Final Project Proposal
The link to our data: World Happiness
Project
The data was collected from Gallup World Poll. Their
survey consisted of questions that asked participants to rank their own
life on a Cantril ladder with a scale from 1 to 10, 10 being the best
ideal way of living and 0 being the worst. This data set focuses on the
happiness score of each country, which ranges from 0 to 10. Each country
is ranked based on that averaged happiness score for participants. The
team recorded scores for these factors: economy or GDP per Capita,
family or social support, health or life expectancy, and freedom to help
explain the happiness score of each country and these factors are scaled
from 0 to 1.85 instead of 0 to 10.
The dystopia residual variable is most notable among the variables,
which requires additional description. It measures the lowest national
average considering economic production, social support, life
expectancy, freedom, absence of corruption, and generosity parameters.
In other words, by creating a hypothetical nation with the lowest
percentage (for each of 6 different scores), each country’s difference
or residual with the given hypothetical nation can be measured.
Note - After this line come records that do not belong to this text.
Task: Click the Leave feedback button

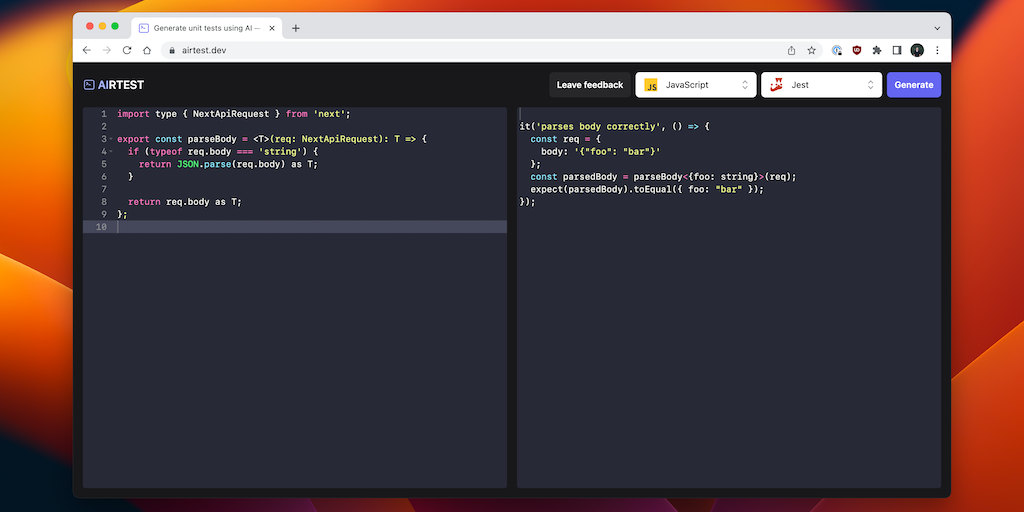Action: [590, 85]
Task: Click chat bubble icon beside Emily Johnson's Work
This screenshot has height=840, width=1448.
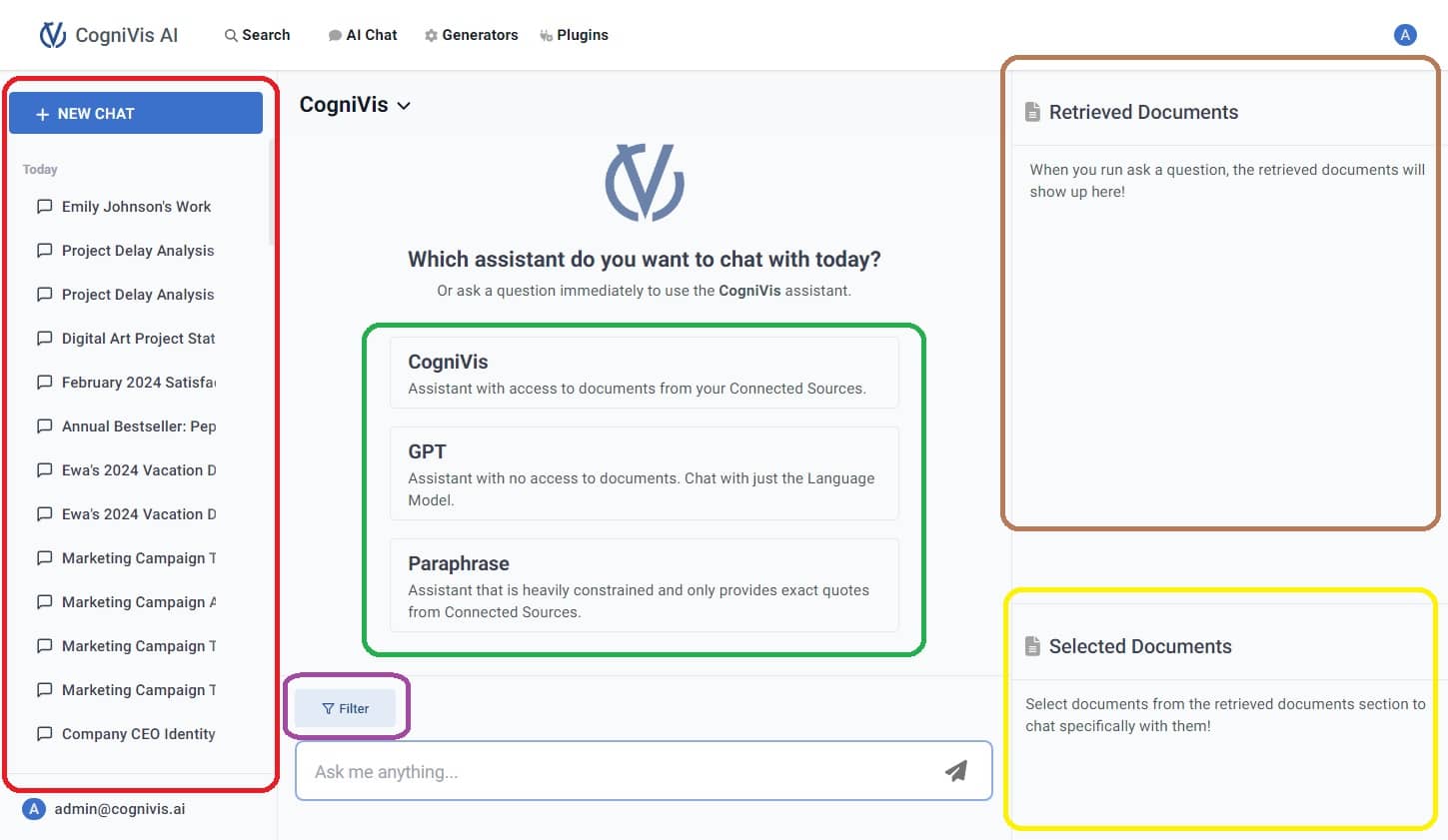Action: 44,207
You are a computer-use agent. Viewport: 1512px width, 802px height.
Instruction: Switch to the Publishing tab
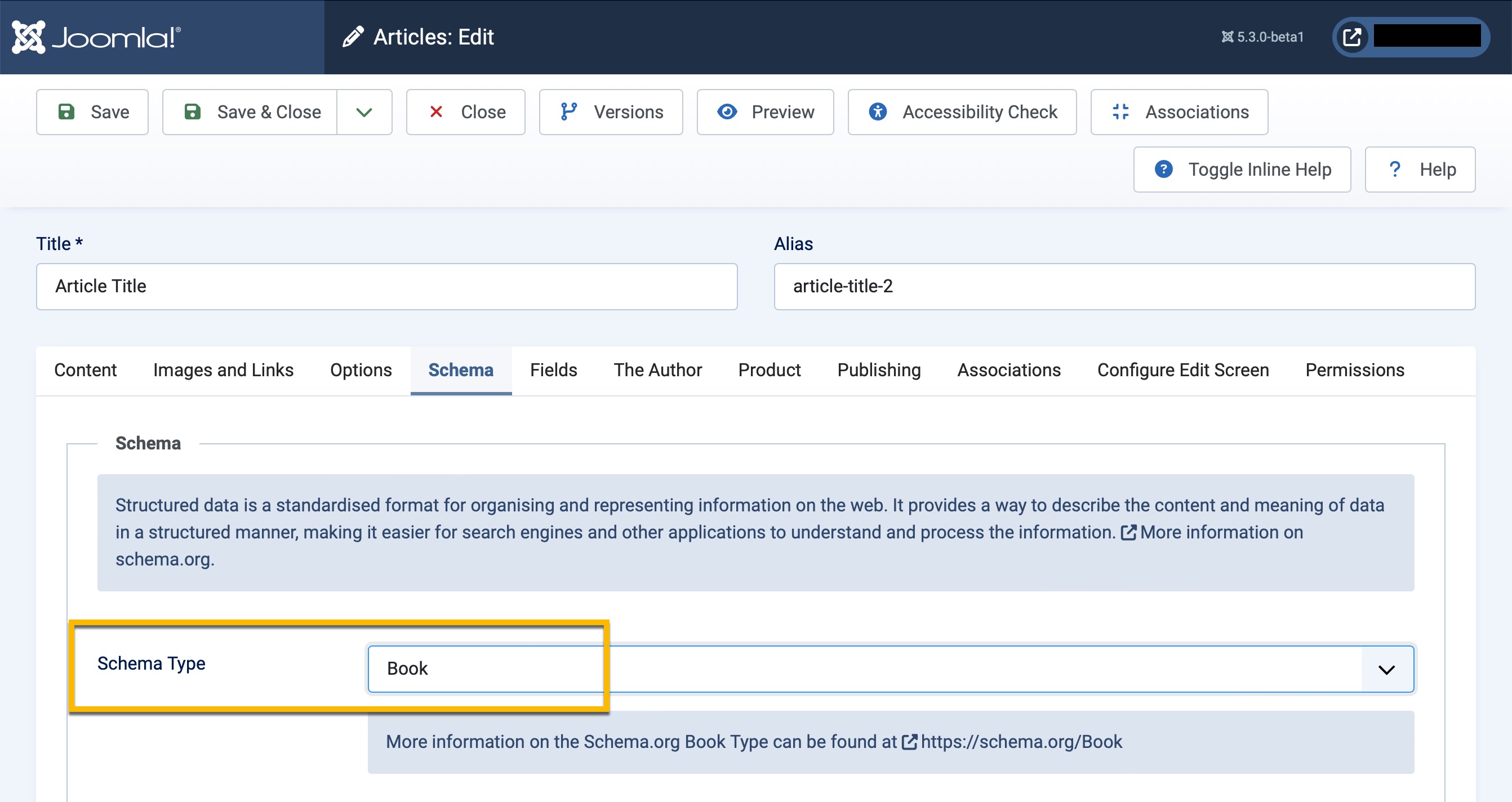click(x=879, y=370)
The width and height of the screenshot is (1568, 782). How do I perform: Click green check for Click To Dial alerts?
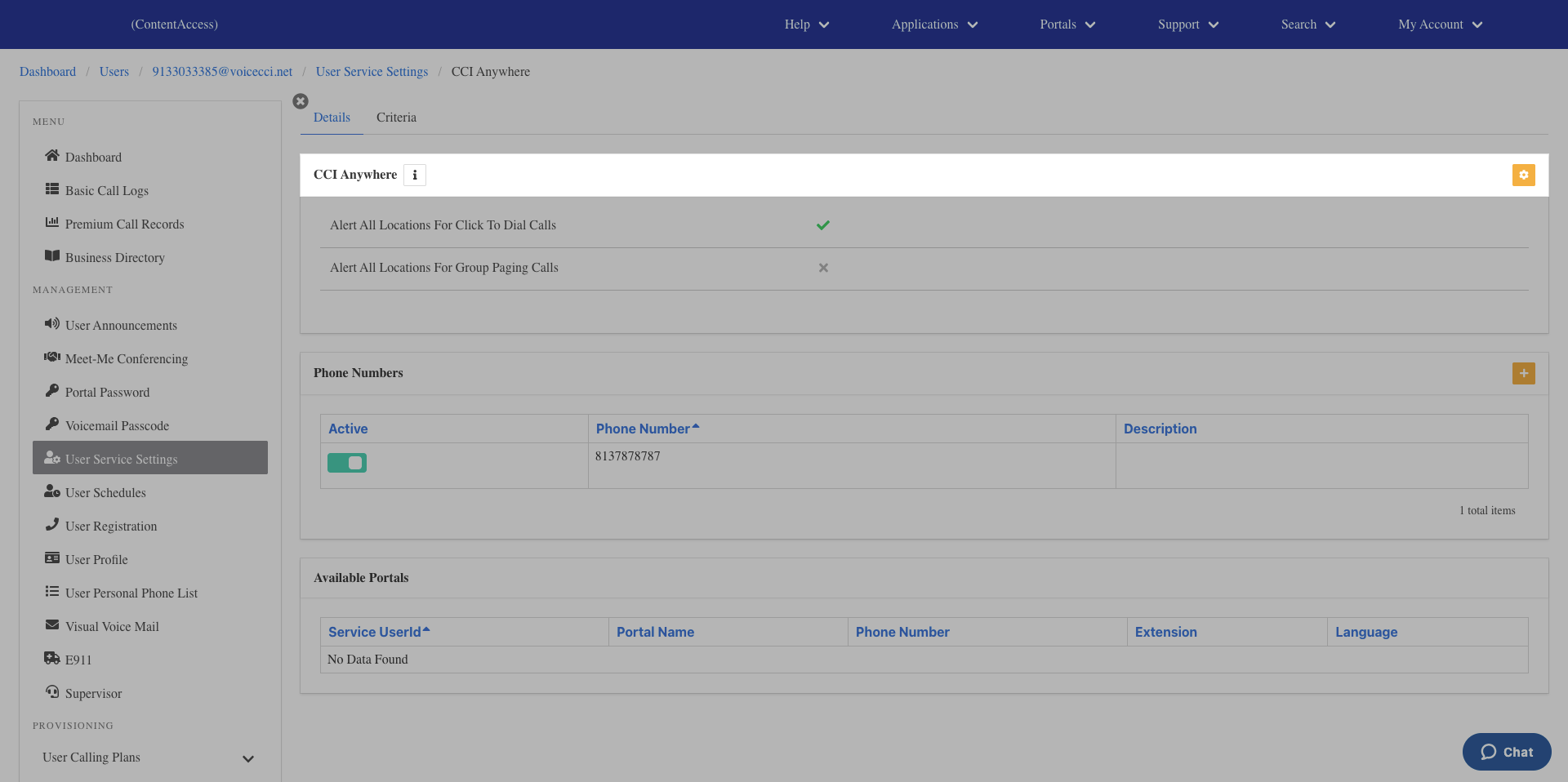coord(823,225)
We have a few ideas of how we would like to use this data. First,
data manipulation is required since the variables are not completely
aligned year by year. After the data preparation, we will visualize how
the happiness scores have changed over the five years by country and
region. Also, we can determine which variables have the highest effect
on happiness scores using a model. By utilizing linear regression and
correlation tests, we will be able to observe the relationships between
different variables among given regions. In addition, we wish to
demonstrate a world map with clear visualization depicting the happiness
scores for each country.
Furthermore, we wish to merge our existing dataset with other datasets to derive meaningful conclusions. For example happiness scores can be compared to divorce rate, the number of significant economic crises, birth rate, etc.. We have not chosen which data would be most adequate; however, we believe that adding these variables to our existing dataset would provide more bountiful results for our happiness project.